Por Pedro Camilo de Figueirêdo
Meses atrás, fui convidado por um grupo espírita do Brasil para fazer uma palestra on-line sobre o tema deste texto, “A obsessão nossa de cada dia”.
Dentre as abordagens possíveis para o tema, decidi fazer uma busca em textos escritos pelo Irmão X através de Francisco Cândido Xavier. Crônicas, contos, cartas, apólogos e outros escritos do Irmão X são sempre muto bem-vindos para tratarmos de temas do cotidiano, pois falam de perto às nossas necessidades mais caras.
Dentre os dois textos escolhidos para tratar do assunto, “O guia”, do livro Estante da vida, chamou-me atenção de forma peculiar. A obra foi publicada em 1969 e, naturalmente, retrata a sociedade da época, com seus costumes e arranjos.
Nele, Irmão X narra as “aventuras” de um dia de estágio seu ao lado de um espírito que, na nomenclatura kardequiana, podemos identificar como espírito familiar, aquele que nos acompanha de perto nas lides do dia a dia, auxiliando-nos o quanto possível nas tarefas que nos competem.

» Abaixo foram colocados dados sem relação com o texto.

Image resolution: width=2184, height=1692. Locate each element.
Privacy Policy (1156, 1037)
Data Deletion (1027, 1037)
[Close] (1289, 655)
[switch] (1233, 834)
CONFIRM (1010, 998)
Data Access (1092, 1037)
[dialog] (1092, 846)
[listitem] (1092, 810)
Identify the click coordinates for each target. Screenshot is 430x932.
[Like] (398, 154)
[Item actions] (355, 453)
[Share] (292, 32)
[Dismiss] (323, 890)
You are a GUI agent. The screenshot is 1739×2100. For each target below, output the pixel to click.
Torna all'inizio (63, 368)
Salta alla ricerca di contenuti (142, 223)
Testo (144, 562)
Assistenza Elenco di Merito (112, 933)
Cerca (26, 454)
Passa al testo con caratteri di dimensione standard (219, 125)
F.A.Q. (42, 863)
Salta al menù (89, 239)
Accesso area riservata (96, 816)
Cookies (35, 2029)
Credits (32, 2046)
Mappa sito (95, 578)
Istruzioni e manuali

Aurelino Piva era responsável por cuidar de d. Sinésia, uma senhora de classe média que era casada, tinha dois filhos e contava com uma “secretária do lar” para auxiliá-la nas tarefas domésticas. Desde as 4h manhã, quando se desdobra para amenizar os efeitos dos excessos alimentares da noite anterior; passando pelos cuidados para que as crianças não brigassem tanto entre si; alcançando zelos com as condições de saúde do esposo; e atravessando todas as atenções dispensadas durante um dia inteiro de cuidados – surpreendemos o espírito Aurelino Piva a desdobrar-se para que d. Sinésia permanecesse “tão hígida quanto possível”, pois, conforme suas palavras, “Um dia tranquilo no corpo físico é uma bênção que devemos enriquecer de harmonia e esperança”.
Nada obstante todos os esforços de Aurelino ante os obstáculos do dia, notamos d. Sinésia assumir atitudes bastante “familiares” a todos nós: excesso no comer e na ingestão alcoólica; preguiça para despertar, visto que, embora tenha acordado às 6h, somente às 8h decidiu levantar-se da cama; pessimismo ante os problemas que o dia anunciava; indiferença para com os problemas de saúde do marido; ingratidão pelo dia admirável que tivera, sob o olhar atendo de Aurelino.
À noite, após um dia intenso de trabalho, num momento em que Aurelino se senta ao lado de Irmão X para uma conversa mais despreocupada, d. Sinésia fere o dedo com uma agulha que manejava para enfeitar um vestido.
Devido esse contratempo, d. Sinésia reclama, esbravejando:
“— Oh! meu Deus! meu Deus!… ninguém me ajuda! Vivo sozinha, desamparada!… Não há mulher mais infeliz do que eu!…”
Face à perplexidade do Irmão X, que acompanhou todas as operosidades do dia para que a assistida tivesse um dia de paz, Aurelino aduz, sem se perturbar:
“— Acalme-se, meu caro. Auxiliemos nossa irmã a reequilibrar-se. Esta irritação não há de ser nada. Ela também, mais tarde, vai desencarnar como nós, e será guia…”
Não há como ler a história desse “um dia de vida” de d. Sinésia sem pensarmos nos nossos próprios dias. Excessos, preguiça, pessimismo, indiferença, ingratidão, reclamação e irritação são alguns dos muitos sentimentos que ocupam nossas horas e nossos dias na Terra, quase sempre sem nos darmos conta dos esforços que pessoas que nos amam, seja no mundo físico, seja no mundo espiritual, empreendem para que tenhamos serenidade para lidar com as incumbências diárias.
Às vezes, atribuímos a obsessores, encarnados e desencarnados, a responsabilidade pelos nossos infortúnios, mas o certo é que, na grande maioria das vezes, somos nós mesmos, enredados por disposições semelhantes à de d. Sinésia, que construímos e alimentamos “a obsessão nossa de cada dia”.
Quem precisa de obsessor, quando pode contar consigo na tarefa de criar as “condições favoráveis” para o próprio insucesso?